In [0]:
dbutils.fs.cp("file:/Workspace/Shared/employees.csv","dbfs:/FileStore/employees.csv")


True

In [0]:
dbutils.fs.cp("file:/Workspace/Shared/products.json","dbfs:/FileStore/products.json")

True

In [0]:
# 1. Load the given CSV and JSON datasets into Databricks.
# Load the CSV file into dataframe
employees_df=spark.read.format("csv").option("header","true").option("inferSchema","true").load("dbfs:/FileStore/employees.csv")
employees_df.show()

+----------+------------+-----------+-----------+------+
|EmployeeID|EmployeeName| Department|JoiningDate|Salary|
+----------+------------+-----------+-----------+------+
|       101|        John|         HR| 2023-01-10| 50000|
|       102|       Alice|    Finance| 2023-02-15| 70000|
|       103|        Mark|Engineering| 2023-03-20| 85000|
|       104|        Emma|      Sales| 2023-04-01| 55000|
|       105|        Liam|  Marketing| 2023-05-12| 60000|
+----------+------------+-----------+-----------+------+



In [0]:
# Load the JSON file into dataframe
products_df=spark.read.format("json").load("dbfs:/FileStore/products.json")

In [0]:
# 2. Create a Delta Table using the following three methods
# Save DataFrame as Delta Table
employees_df.write.format("delta").mode("overwrite").save("/delta/employees")
# Load Delta Table
delta_employees = spark.read.format("delta").load("/delta/employees")
# Show Delta Table
delta_employees.show()

+----------+------------+-----------+-----------+------+
|EmployeeID|EmployeeName| Department|JoiningDate|Salary|
+----------+------------+-----------+-----------+------+
|       101|        John|         HR| 2023-01-10| 50000|
|       102|       Alice|    Finance| 2023-02-15| 70000|
|       103|        Mark|Engineering| 2023-03-20| 85000|
|       104|        Emma|      Sales| 2023-04-01| 55000|
|       105|        Liam|  Marketing| 2023-05-12| 60000|
+----------+------------+-----------+-----------+------+



In [0]:
# Save products DataFrame as Delta Table
products_df.write.format("delta").mode("overwrite").save("/delta/products")
delta_products = spark.read.format("delta").load("/delta/products")

In [0]:
%sql
-- 2. Use SQL to Create a Delta Table
-- Create Delta Table from SQL for employees
CREATE TABLE IF NOT EXISTS delta.`/delta/employees_sql`
AS SELECT * FROM csv.`dbfs:/FileStore/employees.csv`;

num_affected_rows,num_inserted_rows


In [0]:
%sql
-- Create Delta Table from SQL for products
CREATE OR REPLACE TABLE delta.`/delta/products_sql`
AS SELECT * FROM json.`dbfs:/FileStore/products.json`;

In [0]:
# Convert CSV to Delta (Employees)
employees_df = spark.read.format("csv").option("header", "true").option("inferSchema", "true").load("dbfs:/FileStore/employees.csv")
employees_df.write.format("delta").mode("overwrite").save("/delta/employees_converted")
print("Employees csv converted to Delta format")

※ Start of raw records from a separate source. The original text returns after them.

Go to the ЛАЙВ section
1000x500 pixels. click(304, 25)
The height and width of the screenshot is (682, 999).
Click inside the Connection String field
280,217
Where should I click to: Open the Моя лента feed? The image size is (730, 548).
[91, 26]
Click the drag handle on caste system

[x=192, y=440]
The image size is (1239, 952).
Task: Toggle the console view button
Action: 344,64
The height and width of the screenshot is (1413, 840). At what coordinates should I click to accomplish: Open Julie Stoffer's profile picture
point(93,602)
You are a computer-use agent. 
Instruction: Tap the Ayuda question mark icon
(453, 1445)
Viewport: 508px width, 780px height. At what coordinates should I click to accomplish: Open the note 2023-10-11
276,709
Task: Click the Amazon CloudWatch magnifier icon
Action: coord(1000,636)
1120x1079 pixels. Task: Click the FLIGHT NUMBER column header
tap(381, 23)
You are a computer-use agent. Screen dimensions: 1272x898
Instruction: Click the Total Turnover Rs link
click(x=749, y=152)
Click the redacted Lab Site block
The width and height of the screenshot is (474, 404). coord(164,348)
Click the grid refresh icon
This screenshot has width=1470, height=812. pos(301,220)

Employees csv converted to Delta format


In [0]:
products_df = spark.read.format("json").load("dbfs:/FileStore/products.json")
products_df.write.format("delta").mode("overwrite").save("/delta/products_converted")
print("Products json converted to Delta format")

In [0]:
# 1. Load the Delta Table for Employees Created in Task 1
employees_delta = spark.read.format("delta").load("/delta/employees")
employees_delta.show()

+----------+------------+-----------+-----------+------+
|EmployeeID|EmployeeName| Department|JoiningDate|Salary|
+----------+------------+-----------+-----------+------+
|       101|        John|         HR| 2023-01-10| 50000|
|       102|       Alice|    Finance| 2023-02-15| 70000|
|       103|        Mark|Engineering| 2023-03-20| 85000|
|       104|        Emma|      Sales| 2023-04-01| 55000|
|       105|        Liam|  Marketing| 2023-05-12| 60000|
+----------+------------+-----------+-----------+------+



In [0]:
# 2. Creating a DataFrame for the New Employee Data
new_data = [(102, "Alice", "Finance", "2023-02-15", 75000), 
            (106, "Olivia", "HR", "2023-06-10", 65000)] 

columns = ["EmployeeID", "EmployeeName", "Department", "JoiningDate", "Salary"]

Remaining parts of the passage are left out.